Background: African American individuals (AAs) are 2 to 3 times more likely to have MGUS compared to European American individuals. There is a gap in our understanding as to why AAs are more predisposed to develop MGUS and what biological pathways drive the disease from its precursor state to overt MM. Studies on biology and biomarker discovery involving AAs in MGUS are limited. Protein expression patterns, as opposed to alterations in DNA or RNA expression, can identify post-translational modifications and determine protein-protein interactions, all of which contribute to the complexity and heterogeneity that underlines MM biology. In this study, we used mass-spectrometry-based serum proteomics profiling of AAs and Whites with MGUS and MM to identify new biomarker signatures that predict disease progression and help advance our understanding of the biological mechanisms underlying the racial disparity that exists in this disease.

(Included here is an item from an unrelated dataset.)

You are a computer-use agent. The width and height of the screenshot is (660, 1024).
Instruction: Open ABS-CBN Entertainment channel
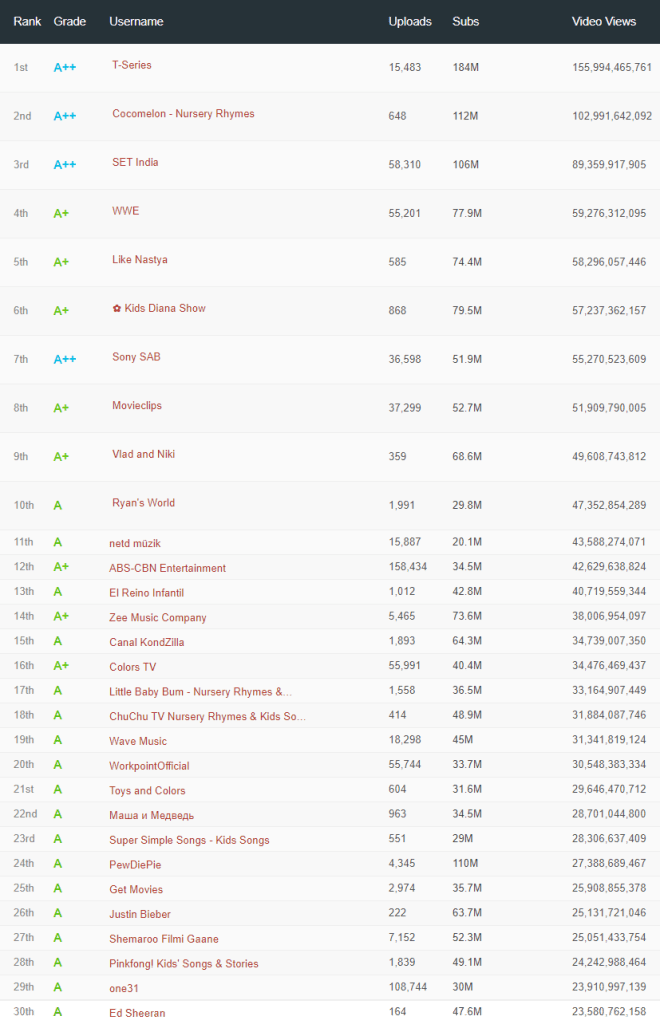(167, 568)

Methods: In this feasibility study, comprehensive profiling of serum proteins by DIA mass spectrometry proteomics (with quantification of over 500 proteins) was completed on 20 MGUS and 20 MM serum samples belonging to untreated patients (equal number of AAs and Whites in each disease state; matched for age and sex). For the logistic regression, missing values were set to 0 and all other values were set to 1 while testing for association between the increased presence or absence of a protein and MGUS/ MM status accounting for sex, age, batch, and race were covariates. Those proteins meeting an FDR < 0.05 were retained for pathway enrichment and network analysis (REACTOME, KEGG). sPLS-DA was used to identify the set of proteins that optimizes discrimination between MGUS and MM .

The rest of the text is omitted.